A study published in the Cell Reports Journal provides an online resource for studying the relationship between mutational signatures and topographical characteristics across human cancer.
Study: Topography of mutational signatures in human cancer. Image Credit: Gorodenkoff/Shutterstock.com
Background
Various endogenous and exogenous mutational processes are vital in imprinting somatic mutations in a cancer genome. Each mutational process imprints a characteristic pattern of somatic mutations, also known as mutational signatures, which can be affected by the genome architecture.
Evidence indicates that the accumulation rate of mutations is higher in late-replicating and condensed chromatin regions than in early-replicating regions, actively transcribed regions, and open chromatin regions.
The rate varies across some cancer genomes due to differential DNA repair. Moreover, chromatin features of cells undergoing neoplastic transformation can affect somatic mutations' mutation rate and distribution.
In this study, scientists have explored the interactions between mutational signatures and topographical genomic features across human cancer.
They have determined the effects of topographical genomic features, including nucleosome occupancy, histone modifications, CCCTC-binding factor (CTCF) binding sites, replication timing, transcription strand asymmetry, and replication strand asymmetry on the cancer-specific accumulation of somatic mutations from distinct mutational processes.
Study design
The study utilized the complete set of known COSMIC (Catalog of Somatic Mutations in Cancer) signatures and conducted mutational analysis of 5,120 whole-genome-sequenced tumors from 40 cancer types integrated with 516 topographical features to evaluate the effects of topographical genomic features on the cancer-specific accumulation of somatic mutations from distinct mutational processes.
The COSMIC signatures database included 78 single-base substitution, 11 doublet-base substitution, and 18 insertion or deletion mutational signatures.
Important observations
The analysis of 28 single-base substitution in DNA polymerase epsilon (POLE) deficient and proficient samples revealed similar trinucleotide patterns.
However, about 97.7% of all 28 single-base substitution mutations were detected in POLE-deficient samples, and these mutations were clearly enriched in late-replicating regions and depleted in nucleosomes and at CTCF binding sites.
The 28 single-base substitution showed a robust replication strand bias on the leading strand and a strand-coordinated mutagenesis with 11 consecutively mutated substitutions in POLE-deficient samples.
In POLE-proficient samples, an enrichment of 28 single-base substitution was observed in early-replicating regions.

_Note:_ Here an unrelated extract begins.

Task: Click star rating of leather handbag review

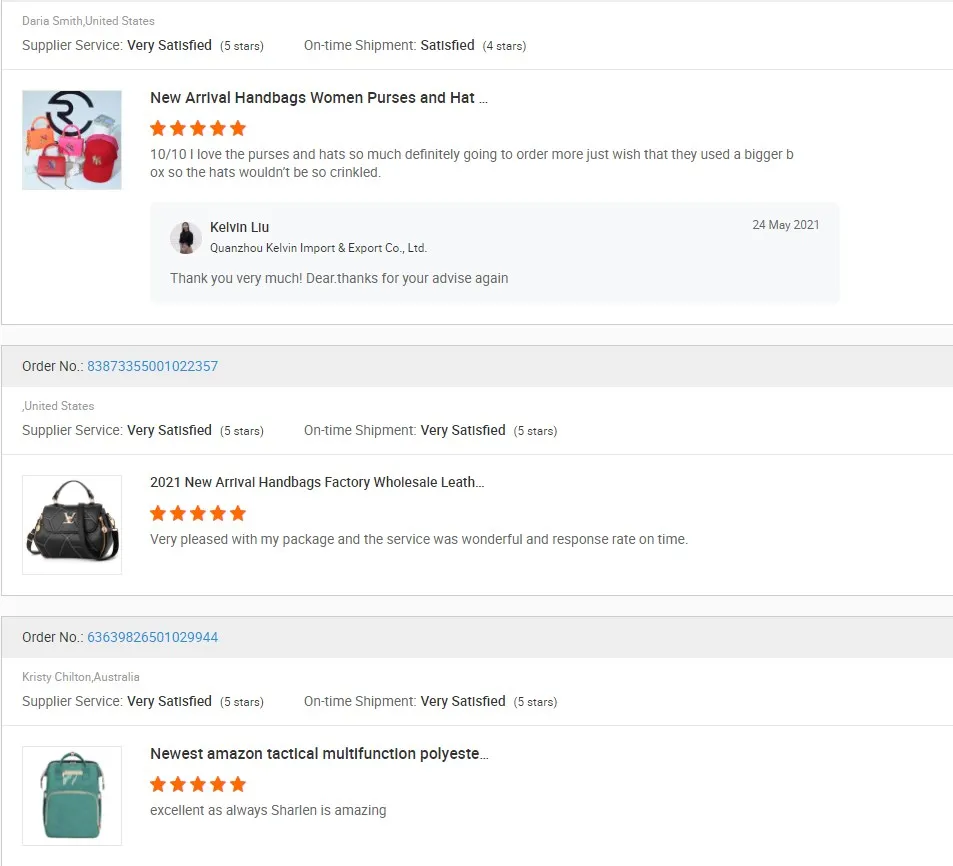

The mutations lacked depletion in nucleosomes and CTCF binding sites.
While it showed a weak replication strand bias on the lagging strand, no strand-coordinated mutagenesis was observed.
Considering these topographical differences, scientists categorized 28 single-base substitution into two district signatures, including POLE deficiency-related 28a single-base substitution found in ultra-hypermutate colorectal and uterine cancers and 28b single-base substitution with unknown etiology found in lung and stomach cancers.
In 288 whole-genome-sequenced B cell malignancies, significant differences in topographical features were observed between clustered and non-clustered somatic mutations.
Specifically, topographical features of single-base substitutions were analyzed after separating them into non-clustered mutations, diffuse hypermutation of substitutions (omikli), and longer clusters of strand-coordinated substitutions (kataegis).
In most cancer types, APOBEC3 deaminases are predominantly responsible for generating omikli and kataegis. However, in B cell malignancies, activation-induced deaminase was found to exclusively drive these clustered mutational events.
Compared to clustered mutations, non-clustered mutations exhibited a significantly different trinucleotide pattern. Considering a single malignant B cell lymphoma, non-clustered exhibited some minor periodicity regarding nucleosome occupancy.
However, no such periodicity was observed for clustered mutations. Moreover, a slight depletion for non-clustered mutations and a very high depletion for clustered mutations were observed around CTCF binding sites.
In contrast to kataegis events which were highly enriched in early-replicating regions, non-clustered and omikli events showed more enrichment in late-replicating regions.
Both omikli and kataegis mutations exhibited distinct patterns of enrichment near the promoter and enhancer sites delineated by histone marks of H3K4me3, H3K9ac, H3K27ac, H3K36me3, and H4K20me1.
Regarding transcription or replication strand asymmetries, only a slight difference was observed between clustered and non-clustered mutations across the 288 whole-genome-sequenced B cell malignancies.
Study significance
The study provides a detailed topographical analysis of mutational signatures including 82,890,857 somatic mutations from 40 cancer types integrated with 516 tissue-matched topographical features derived from the ENCyclopedia of DNA Elements (ENCODE) project.
The integrated mutations were derived from 5,120 whole-genome-sequenced tumor samples. The ENCODE project is a public research consortium established to identify all functional elements in the human genome.
The study used topographical features derived from previously generated ENCODE database. Thus, the scientists mentioned that…
…these topographical features were mapped in samples unrelated to the examined cancers and do not provide a perfect representation of the genome topography throughout the lineage of a cancer cell.”